1138 posts in 1062 days


#8 posted 09-07-2017 12:10 AM

Just an idea but might want to try to run a Porter Cable Restorer over the boards first to help clean them up.
They have a scrub kind of pad on a wheel that I used for taking paint off machinery but might help clean up some of the things that could take out the knives in your machinery or plane blades.

If you are going to laminate a lot of boards together, it might be possible to skip the jointing process and just plane everything down to equal thicknesses. You can glue the first few pieces horizontally, clamped against a flat surface and everything should stay pretty flat after the glue sets.

Would save a lot of time in the prep.

View Redsoxfan's profile

Redsoxfan

34 posts in 1465 days


#9 posted 09-07-2017 10:55 AM

pressure washing the pallets also helps. then hit with a 40 grit abrasive disc.

-- Brian, Western MA

View solderjoint13's profile

solderjoint13

3 posts in 102 days


#10 posted 09-07-2017 02:51 PM

Thanks guys these are all fantastic ideas!


Just an idea but might want to try to run a Porter Cable Restorer over the boards first to help clean them up.
They have a scrub kind of pad on a wheel that I used for taking paint off machinery but might help clean up some of the things that could take out the knives in your machinery or plane blades.

If you are going to laminate a lot of boards together, it might be possible to skip the jointing process and just plane everything down to equal thicknesses. You can glue the first few pieces horizontally, clamped against a flat surface and everything should stay pretty flat after the glue sets.

Would save a lot of time in the prep.

- AZWoody

AZWoody when you say gluing the first few pieces horizontally, are you talking about gluing them flat on a surface just to get the edge and length of the top of the bench started? If so, I love that idea. These boards are so thin. I can see how a flat reference surface will get things started right!

-- - James

View TheFridge's profile

TheFridge

8328 posts in 1325 days


#11 posted 09-07-2017 04:01 PM

Definitely have a reference. I think I made a torsion box sorta deal and made sure it was pretty flat with a 4’straight edge. I also used wax paper and waxed the piss out of the reference surface so the glue didn’t stick to anything.

-- Shooting down the walls of heartache. Bang bang. I am. The warrior.

View AZWoody's profile

AZWoody

1138 posts in 1062 days


#12 posted 09-07-2017 04:08 PM



Thanks guys these are all fantastic ideas!

Just an idea but might want to try to run a Porter Cable Restorer over the boards first to help clean them up.
They have a scrub kind of pad on a wheel that I used for taking paint off machinery but might help clean up some of the things that could take out the knives in your machinery or plane blades.

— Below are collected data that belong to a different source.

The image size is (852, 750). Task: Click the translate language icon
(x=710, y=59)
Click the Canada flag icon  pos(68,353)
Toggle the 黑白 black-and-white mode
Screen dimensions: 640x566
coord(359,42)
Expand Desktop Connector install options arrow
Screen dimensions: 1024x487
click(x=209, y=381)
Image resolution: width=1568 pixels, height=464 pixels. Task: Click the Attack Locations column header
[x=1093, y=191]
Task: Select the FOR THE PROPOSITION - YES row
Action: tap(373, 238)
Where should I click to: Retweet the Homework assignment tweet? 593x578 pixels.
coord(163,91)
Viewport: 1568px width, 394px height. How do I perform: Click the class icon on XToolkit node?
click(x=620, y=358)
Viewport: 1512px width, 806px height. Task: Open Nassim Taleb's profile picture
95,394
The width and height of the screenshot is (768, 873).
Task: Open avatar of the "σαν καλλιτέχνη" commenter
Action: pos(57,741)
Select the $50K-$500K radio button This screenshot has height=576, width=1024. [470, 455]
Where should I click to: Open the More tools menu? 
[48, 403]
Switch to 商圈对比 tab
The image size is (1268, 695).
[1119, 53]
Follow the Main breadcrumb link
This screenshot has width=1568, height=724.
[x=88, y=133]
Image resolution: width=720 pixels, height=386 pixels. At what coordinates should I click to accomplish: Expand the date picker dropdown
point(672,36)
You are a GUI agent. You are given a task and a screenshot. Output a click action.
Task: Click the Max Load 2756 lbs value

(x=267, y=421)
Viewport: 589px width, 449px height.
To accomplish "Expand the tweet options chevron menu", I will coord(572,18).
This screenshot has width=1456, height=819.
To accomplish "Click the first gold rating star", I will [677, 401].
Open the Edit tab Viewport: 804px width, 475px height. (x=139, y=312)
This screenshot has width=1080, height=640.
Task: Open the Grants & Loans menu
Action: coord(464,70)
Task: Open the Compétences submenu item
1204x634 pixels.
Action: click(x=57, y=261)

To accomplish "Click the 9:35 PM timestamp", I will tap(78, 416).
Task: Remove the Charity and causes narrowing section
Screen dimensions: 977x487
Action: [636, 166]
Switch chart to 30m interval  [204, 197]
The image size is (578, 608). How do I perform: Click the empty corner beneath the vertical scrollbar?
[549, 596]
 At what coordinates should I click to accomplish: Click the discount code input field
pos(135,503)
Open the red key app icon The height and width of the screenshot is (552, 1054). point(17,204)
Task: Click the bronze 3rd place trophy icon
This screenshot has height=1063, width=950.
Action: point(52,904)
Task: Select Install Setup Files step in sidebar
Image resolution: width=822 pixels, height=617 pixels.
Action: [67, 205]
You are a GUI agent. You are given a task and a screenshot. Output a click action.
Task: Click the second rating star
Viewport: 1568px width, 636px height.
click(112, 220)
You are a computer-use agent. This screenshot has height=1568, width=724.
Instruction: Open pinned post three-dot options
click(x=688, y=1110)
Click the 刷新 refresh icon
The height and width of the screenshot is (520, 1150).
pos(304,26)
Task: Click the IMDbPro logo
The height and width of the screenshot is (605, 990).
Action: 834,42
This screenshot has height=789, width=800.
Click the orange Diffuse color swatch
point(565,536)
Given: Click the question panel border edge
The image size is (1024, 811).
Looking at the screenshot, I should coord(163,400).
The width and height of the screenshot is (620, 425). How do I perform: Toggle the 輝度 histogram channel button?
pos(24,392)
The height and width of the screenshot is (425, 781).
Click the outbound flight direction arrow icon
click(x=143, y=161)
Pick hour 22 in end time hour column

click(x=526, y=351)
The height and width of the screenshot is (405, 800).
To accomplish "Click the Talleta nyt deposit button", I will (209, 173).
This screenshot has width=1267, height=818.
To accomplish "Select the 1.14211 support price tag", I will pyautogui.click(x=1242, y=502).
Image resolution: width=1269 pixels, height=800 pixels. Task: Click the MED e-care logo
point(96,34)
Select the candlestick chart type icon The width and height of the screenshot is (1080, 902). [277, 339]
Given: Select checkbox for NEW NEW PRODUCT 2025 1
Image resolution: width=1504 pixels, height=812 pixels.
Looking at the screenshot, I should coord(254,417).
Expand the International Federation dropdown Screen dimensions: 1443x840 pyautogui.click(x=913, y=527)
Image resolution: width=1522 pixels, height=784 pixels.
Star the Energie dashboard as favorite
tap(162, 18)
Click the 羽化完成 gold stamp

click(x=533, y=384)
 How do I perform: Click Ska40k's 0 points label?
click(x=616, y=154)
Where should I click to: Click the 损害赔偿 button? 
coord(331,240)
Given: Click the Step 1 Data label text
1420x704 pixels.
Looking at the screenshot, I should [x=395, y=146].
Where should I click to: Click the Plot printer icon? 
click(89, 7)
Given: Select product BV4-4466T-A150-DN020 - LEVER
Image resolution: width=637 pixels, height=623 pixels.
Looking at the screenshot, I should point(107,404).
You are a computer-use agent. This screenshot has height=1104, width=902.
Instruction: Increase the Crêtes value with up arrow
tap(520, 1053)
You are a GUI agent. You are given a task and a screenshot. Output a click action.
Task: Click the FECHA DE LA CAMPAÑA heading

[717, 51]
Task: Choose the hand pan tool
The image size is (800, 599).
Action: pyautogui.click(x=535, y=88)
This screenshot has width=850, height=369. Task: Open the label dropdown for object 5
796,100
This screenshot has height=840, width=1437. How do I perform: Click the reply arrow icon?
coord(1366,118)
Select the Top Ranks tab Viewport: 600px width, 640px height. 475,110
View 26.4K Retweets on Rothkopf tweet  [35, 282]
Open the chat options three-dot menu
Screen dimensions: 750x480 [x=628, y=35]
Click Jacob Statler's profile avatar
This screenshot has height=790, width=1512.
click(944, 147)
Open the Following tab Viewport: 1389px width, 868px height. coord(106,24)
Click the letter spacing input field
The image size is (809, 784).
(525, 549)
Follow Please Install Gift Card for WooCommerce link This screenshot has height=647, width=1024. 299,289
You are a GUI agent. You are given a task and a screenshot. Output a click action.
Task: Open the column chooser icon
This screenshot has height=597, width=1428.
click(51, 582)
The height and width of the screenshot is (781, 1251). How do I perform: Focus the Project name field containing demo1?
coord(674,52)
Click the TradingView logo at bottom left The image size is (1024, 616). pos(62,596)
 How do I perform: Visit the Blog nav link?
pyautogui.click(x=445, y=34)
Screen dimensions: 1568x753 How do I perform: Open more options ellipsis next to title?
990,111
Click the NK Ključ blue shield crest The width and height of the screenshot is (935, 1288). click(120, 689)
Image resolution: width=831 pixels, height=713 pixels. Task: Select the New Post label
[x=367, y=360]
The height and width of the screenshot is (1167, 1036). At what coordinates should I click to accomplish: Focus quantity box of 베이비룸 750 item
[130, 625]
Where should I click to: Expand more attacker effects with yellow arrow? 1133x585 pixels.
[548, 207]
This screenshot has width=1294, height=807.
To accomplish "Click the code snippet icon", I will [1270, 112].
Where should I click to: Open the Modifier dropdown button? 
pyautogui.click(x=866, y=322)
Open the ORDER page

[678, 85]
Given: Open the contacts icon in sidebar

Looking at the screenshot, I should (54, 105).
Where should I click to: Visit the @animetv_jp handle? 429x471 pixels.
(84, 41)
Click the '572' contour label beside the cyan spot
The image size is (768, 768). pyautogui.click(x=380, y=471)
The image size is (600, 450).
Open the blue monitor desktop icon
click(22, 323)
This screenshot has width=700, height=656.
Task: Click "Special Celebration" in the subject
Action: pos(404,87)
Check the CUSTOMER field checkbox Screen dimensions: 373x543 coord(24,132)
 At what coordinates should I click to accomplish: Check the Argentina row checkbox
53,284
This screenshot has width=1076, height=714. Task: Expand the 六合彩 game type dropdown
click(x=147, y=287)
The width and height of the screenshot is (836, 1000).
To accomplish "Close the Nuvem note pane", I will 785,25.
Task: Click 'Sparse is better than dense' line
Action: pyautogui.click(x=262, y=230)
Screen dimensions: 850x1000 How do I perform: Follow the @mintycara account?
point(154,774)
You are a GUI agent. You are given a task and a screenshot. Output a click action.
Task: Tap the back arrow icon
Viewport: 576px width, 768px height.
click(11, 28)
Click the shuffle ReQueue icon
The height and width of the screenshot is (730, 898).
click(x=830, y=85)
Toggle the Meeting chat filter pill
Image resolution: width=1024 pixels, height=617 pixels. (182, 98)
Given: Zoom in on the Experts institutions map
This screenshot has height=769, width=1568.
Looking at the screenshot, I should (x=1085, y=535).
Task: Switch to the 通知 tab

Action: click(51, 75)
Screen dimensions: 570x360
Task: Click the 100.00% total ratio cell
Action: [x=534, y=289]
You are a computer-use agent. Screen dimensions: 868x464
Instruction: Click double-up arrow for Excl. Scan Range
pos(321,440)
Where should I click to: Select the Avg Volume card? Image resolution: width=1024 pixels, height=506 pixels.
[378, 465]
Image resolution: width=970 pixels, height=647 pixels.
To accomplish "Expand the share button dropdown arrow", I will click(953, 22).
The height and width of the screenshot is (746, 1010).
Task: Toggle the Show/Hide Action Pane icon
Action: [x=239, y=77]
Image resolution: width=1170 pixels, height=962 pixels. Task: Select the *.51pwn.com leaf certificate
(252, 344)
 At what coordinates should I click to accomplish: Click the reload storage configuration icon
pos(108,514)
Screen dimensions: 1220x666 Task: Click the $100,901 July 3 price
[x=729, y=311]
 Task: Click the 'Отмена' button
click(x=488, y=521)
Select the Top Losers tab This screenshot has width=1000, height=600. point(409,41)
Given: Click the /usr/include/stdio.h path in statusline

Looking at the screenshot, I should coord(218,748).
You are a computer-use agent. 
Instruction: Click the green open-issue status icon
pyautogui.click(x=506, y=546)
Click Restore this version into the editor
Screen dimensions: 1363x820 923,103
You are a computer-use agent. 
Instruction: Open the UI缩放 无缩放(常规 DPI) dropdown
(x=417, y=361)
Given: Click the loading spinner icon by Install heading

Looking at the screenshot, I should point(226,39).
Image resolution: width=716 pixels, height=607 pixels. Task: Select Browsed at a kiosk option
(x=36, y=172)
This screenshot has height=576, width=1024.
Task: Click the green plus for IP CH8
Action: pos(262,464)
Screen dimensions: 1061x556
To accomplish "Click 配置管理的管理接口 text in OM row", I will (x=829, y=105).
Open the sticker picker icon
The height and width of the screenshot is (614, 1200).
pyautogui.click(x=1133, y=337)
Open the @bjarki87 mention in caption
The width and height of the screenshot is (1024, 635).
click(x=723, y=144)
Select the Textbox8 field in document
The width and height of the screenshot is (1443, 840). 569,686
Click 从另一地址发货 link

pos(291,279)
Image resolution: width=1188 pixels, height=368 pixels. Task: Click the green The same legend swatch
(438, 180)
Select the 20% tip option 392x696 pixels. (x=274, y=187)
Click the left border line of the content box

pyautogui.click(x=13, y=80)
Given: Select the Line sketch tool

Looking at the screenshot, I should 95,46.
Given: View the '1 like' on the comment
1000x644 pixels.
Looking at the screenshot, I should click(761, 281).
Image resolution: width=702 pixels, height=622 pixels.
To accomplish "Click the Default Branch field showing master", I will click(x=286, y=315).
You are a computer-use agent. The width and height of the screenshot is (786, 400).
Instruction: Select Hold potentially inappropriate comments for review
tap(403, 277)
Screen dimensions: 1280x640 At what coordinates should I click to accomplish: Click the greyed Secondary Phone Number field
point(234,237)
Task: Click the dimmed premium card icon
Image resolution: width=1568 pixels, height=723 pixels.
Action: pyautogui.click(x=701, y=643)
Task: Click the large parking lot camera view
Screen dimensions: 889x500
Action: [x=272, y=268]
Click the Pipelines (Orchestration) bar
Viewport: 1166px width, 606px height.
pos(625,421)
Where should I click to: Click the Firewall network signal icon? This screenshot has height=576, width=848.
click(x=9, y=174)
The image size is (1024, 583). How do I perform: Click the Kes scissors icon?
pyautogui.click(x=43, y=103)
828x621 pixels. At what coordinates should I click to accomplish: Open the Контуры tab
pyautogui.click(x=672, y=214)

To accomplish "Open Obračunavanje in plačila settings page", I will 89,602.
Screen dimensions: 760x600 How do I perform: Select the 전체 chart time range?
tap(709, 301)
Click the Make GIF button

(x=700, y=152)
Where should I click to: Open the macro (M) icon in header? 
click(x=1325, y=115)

If you are going to laminate a lot of boards together, it might be possible to skip the jointing process and just plane everything down to equal thicknesses. You can glue the first few pieces horizontally, clamped against a flat surface and everything should stay pretty flat after the glue sets.

Would save a lot of time in the prep.

- AZWoody

AZWoody when you say gluing the first few pieces horizontally, are you talking about gluing them flat on a surface just to get the edge and length of the top of the bench started? If so, I love that idea. These boards are so thin. I can see how a flat reference surface will get things started right!

- solderjoint13

Yes, that is what I mean. That way, after you have a group of them glued up, you can then run them on the jointer to flatten the what will be the top. Then glue up the sections for the final assembly.

And the TheFridge is spot on about the wax paper. I always put that underneath when I’m doing glue ups.